╔══
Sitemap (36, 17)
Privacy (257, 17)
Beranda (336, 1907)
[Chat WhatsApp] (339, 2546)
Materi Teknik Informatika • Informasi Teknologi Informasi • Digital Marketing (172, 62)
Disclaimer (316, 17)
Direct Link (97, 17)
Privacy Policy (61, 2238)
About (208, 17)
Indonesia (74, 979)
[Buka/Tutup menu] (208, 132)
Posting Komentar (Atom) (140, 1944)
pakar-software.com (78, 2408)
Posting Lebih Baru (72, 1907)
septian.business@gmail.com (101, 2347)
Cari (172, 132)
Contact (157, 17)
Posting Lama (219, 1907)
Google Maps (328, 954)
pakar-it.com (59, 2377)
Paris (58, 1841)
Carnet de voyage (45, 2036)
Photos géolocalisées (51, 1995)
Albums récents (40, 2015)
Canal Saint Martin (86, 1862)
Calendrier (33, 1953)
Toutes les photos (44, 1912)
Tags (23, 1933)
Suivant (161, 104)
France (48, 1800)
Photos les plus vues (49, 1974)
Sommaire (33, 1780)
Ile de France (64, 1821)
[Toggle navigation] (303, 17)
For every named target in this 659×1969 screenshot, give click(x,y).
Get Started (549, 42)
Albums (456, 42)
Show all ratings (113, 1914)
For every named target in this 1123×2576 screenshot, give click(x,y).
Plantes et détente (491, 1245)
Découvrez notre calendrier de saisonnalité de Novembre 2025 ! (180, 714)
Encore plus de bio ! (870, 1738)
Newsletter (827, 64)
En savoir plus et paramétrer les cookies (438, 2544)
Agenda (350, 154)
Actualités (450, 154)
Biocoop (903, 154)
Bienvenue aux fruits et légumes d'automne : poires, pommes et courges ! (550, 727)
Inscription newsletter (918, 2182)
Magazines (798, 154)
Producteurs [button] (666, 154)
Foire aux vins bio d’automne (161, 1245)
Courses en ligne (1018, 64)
╚══
Description of the task ->
Please rewrite all of the data above, changing "Posting" to "Post" wherever it occurs and leaving everything else the same.

Correct answer ->
Sitemap (36, 17)
Privacy (257, 17)
Beranda (336, 1907)
[Chat WhatsApp] (339, 2546)
Materi Teknik Informatika • Informasi Teknologi Informasi • Digital Marketing (172, 62)
Disclaimer (316, 17)
Direct Link (97, 17)
Privacy Policy (61, 2238)
About (208, 17)
Indonesia (74, 979)
[Buka/Tutup menu] (208, 132)
Post Komentar (Atom) (140, 1944)
pakar-software.com (78, 2408)
Post Lebih Baru (72, 1907)
septian.business@gmail.com (101, 2347)
Cari (172, 132)
Contact (157, 17)
Post Lama (219, 1907)
Google Maps (328, 954)
pakar-it.com (59, 2377)
Paris (58, 1841)
Carnet de voyage (45, 2036)
Photos géolocalisées (51, 1995)
Albums récents (40, 2015)
Canal Saint Martin (86, 1862)
Calendrier (33, 1953)
Toutes les photos (44, 1912)
Tags (23, 1933)
Suivant (161, 104)
France (48, 1800)
Photos les plus vues (49, 1974)
Sommaire (33, 1780)
Ile de France (64, 1821)
[Toggle navigation] (303, 17)
For every named target in this 659×1969 screenshot, give click(x,y).
Get Started (549, 42)
Albums (456, 42)
Show all ratings (113, 1914)
For every named target in this 1123×2576 screenshot, give click(x,y).
Plantes et détente (491, 1245)
Découvrez notre calendrier de saisonnalité de Novembre 2025 ! (180, 714)
Encore plus de bio ! (870, 1738)
Newsletter (827, 64)
En savoir plus et paramétrer les cookies (438, 2544)
Agenda (350, 154)
Actualités (450, 154)
Biocoop (903, 154)
Bienvenue aux fruits et légumes d'automne : poires, pommes et courges ! (550, 727)
Inscription newsletter (918, 2182)
Magazines (798, 154)
Producteurs [button] (666, 154)
Foire aux vins bio d’automne (161, 1245)
Courses en ligne (1018, 64)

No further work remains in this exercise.